An unknown and likely advanced threat actor is using a novel combination of open source tools, steganography, and a detection bypass technique to attack government agencies, real estate companies, and construction firms in France.
Researchers from Proofpoint tracking the phishing campaign have so far not been able to identify either a motive for it or the threat actor behind the attacks. But in a blog Monday, the email security vendor described the combination of tactics and techniques in the campaign as adding up to a "unique attack chain."
Successful compromise would allow the threat actor to take a variety of actions including stealing data, installing additional malware, or taking complete control of infected systems, Proofpoint warned.

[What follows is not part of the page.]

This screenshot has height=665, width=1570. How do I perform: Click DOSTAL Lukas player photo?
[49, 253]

The phishing lure in the campaign is a macro-enabled Word document purporting to contain messaging related to the EU's General Data Protection Regulation (GDPR). When the macro is executed, it reaches out to an image URL and downloads a PowerShell script that is hidden using steganography in the image of Swiper, a character in a children's cartoon show. The PowerShell script in turn downloads and installs Chocolatey, a software installer for Windows environments that is available both as a free open source tool and as a paid, multifunctional product.

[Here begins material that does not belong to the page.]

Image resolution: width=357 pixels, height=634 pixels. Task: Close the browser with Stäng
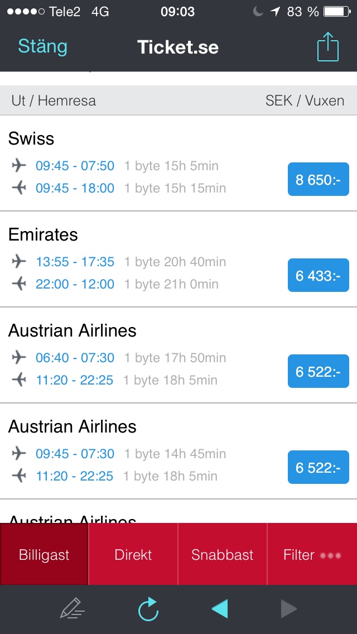(42, 47)
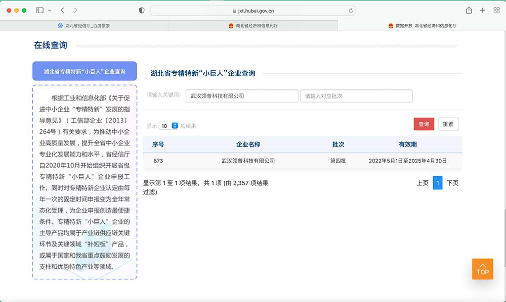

The PowerShell script uses Chocolatey to install Python and a Python package installer. That installer in turn is used to download various other components, including a Python-based reverse proxy client called PySocks for sending traffic through HTTP and SOCKS proxy servers. In the next step, the PowerShell script downloads a backdoor — which Proofpoint has dubbed "Serpent" — on the compromised system. The backdoor then periodically pings a remote Tor proxy server (onion.pet) waiting for specific commands and sends the output from any command to a second attacker-monitored Tor proxy server. The attack chain ends with a command that redirects the email recipient to a Microsoft Office help website.
Proofpoint said this is the first time it had observed a threat actor using Chocolatey in a phishing campaign. Similarly, the use of Python is also unique and not something that Proofpoint has typically observed among malware authors, the security vendor said.
All the malicious activity takes places in the background. The only thing the user sees in the end is a Microsoft pop-up that redirects them to a Microsoft help webpage, says Sherrod DeGrippo, vice president, threat research and detection at Proofpoint. "When macros are enabled, the malicious content is automatically loaded in the background so a recipient wouldn’t see the activity on their screen," DeGrippo says. "For example, with the Swiper image, PowerShell calls out to the jpg to get the obfuscated data and runs follow-on commands without alerting a user the activity is occurring, or showing the victim the jpg itself," she says.
Notable in this attack chain is that a lot of the tools used, such as Powershell, Chocolatey, and PySocks, are legitimate tools that could be found legitimately on a host, DeGrippo says.
One particularly significant aspect of the attack chain is how it uses the schtasks.exe job scheduler to try to bypass malware detection mechanisms. "The technique is novel in its application of schtask.exe," DeGrippo notes. "Historically schtask has been leveraged as a persistence mechanism — by means of adding a task — to ensure memory loaded payloads persist after a reboot."
Malware authors have also used it as a means of initial execution for a secondary payload or dropper, she says.
What is unique in this instance is schtask is not used for repeating a task. Rather, it is used to create a one-time task that essentially results in an executable file being executed as a Microsoft signed binary — or in a manner that heuristics-based endpoint detection and AV tools would likely trust, DeGrippo says. While many components of the attack path are unique, such as the use of encoded images, using two onion.pet servers, and the use of schtasks.exe to create a one-time task, the attack chain is not necessarily sophisticated, she adds.